血腥气蔓延,百姓鼓掌相庆:“杀光西梁狗贼!”
“杀光西梁梁氏一族!”
不知谁带头,喊了起来:“虞将军威武!”
“虞氏佑我雍州,我们将永远效忠虞氏!”
“永远效忠虞氏,守卫我雍州!”
原本太阳高悬的天,不知何时飘来了乌云,狂风起,雨点噼里啪啦,接着越下越大,打在芦棚上。
“梁氏该死!老天爷显灵了,老天有眼啊!”
大家淋着雨,高兴地举起了手,大声笑,大声痛哭。
夏日的雨,来得快也去得快,一阵急雨后,太阳很快重新钻出云层。
几人的时候被拖走,留下的血迹,被冲刷得一干二净。
长明灯在太阳下,虽看不大清楚,依旧长明,伴着漆黑立着的英魂牌匾。
第38章
“雍州军快打到西梁都城了!”
“岂止是西梁都城, 雍州兵抓住了西梁皇子,让他们在雍州阵亡兵丁牌位前下跪,让他们血债血偿了!”
“楚氏, 好似也应当下跪啊。”
“嘘,你不要命了,怎能把事实说出来, 仔细衙门那群爪牙又要抓人了。”
京城除了官差,禁卫也满城巡逻。
“不许跑,站住!”几个官差在巷子里追着两个年轻人, 不停大声吆喝。
小巷的一扇门,无声无息开了。门内,有人伸出手, 低声急促道:“快进来!”
年轻人跑得已经脱了力,忙跌跌撞撞进了门。
“快, 从前面走。”开门的人塞了一个水囊在他们手上, 飞快领着他们经过穿堂,左拐进一间偏院。偏院别有洞天,在院子西侧开有道小角门。
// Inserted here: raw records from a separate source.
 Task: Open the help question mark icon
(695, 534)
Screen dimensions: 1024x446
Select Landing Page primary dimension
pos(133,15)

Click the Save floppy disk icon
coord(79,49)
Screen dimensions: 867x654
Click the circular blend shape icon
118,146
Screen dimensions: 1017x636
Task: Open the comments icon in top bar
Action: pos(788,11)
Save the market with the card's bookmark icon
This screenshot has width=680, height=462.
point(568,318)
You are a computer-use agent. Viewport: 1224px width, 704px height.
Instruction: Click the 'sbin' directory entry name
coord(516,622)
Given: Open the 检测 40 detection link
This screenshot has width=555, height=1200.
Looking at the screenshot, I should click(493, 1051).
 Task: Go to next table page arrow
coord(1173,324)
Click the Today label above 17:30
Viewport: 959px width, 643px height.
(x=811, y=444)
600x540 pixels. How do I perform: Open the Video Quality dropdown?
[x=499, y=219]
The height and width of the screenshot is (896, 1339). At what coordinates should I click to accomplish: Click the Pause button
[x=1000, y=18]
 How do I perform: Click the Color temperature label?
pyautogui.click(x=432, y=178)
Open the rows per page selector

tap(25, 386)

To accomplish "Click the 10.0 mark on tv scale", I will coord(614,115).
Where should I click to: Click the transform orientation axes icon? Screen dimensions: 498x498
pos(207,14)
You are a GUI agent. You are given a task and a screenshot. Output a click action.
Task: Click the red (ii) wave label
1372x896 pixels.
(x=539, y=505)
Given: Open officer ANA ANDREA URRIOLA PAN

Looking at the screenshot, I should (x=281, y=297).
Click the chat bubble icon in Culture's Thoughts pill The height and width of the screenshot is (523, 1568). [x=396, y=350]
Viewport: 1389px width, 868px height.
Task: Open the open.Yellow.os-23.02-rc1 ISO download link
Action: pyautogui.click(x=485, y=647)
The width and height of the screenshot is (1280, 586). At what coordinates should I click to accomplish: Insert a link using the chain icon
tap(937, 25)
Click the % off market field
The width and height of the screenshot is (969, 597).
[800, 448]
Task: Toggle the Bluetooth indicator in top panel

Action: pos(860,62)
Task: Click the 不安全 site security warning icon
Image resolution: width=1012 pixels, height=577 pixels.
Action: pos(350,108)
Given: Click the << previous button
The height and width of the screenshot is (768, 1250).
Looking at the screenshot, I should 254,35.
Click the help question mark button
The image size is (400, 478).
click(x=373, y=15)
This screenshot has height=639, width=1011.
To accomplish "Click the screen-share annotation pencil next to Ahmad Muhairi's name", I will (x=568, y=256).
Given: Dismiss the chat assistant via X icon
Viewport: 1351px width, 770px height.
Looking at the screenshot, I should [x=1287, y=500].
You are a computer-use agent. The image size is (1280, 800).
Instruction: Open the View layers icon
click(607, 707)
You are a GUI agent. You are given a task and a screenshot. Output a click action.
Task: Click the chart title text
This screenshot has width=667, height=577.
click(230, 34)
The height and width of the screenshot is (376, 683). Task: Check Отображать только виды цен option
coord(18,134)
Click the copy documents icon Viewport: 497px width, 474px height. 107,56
两人又累又渴,拿着水囊先后喝了一气。水囊里装着蜜水, 甜滋滋,不冷不热,喝了一气,两人恢复了不少体力。
“多谢恩公。”到了门边, 两人抬手谢恩。
“快走,快!”官差将后门砸得震天响, 那人推着他们出了门,转回头朝后门走去。
“救你们, 也是救自己。”那人笑着念叨,前去打开了后门。
官差举着刀,将他推到了一边,冲进屋,到处一阵翻找。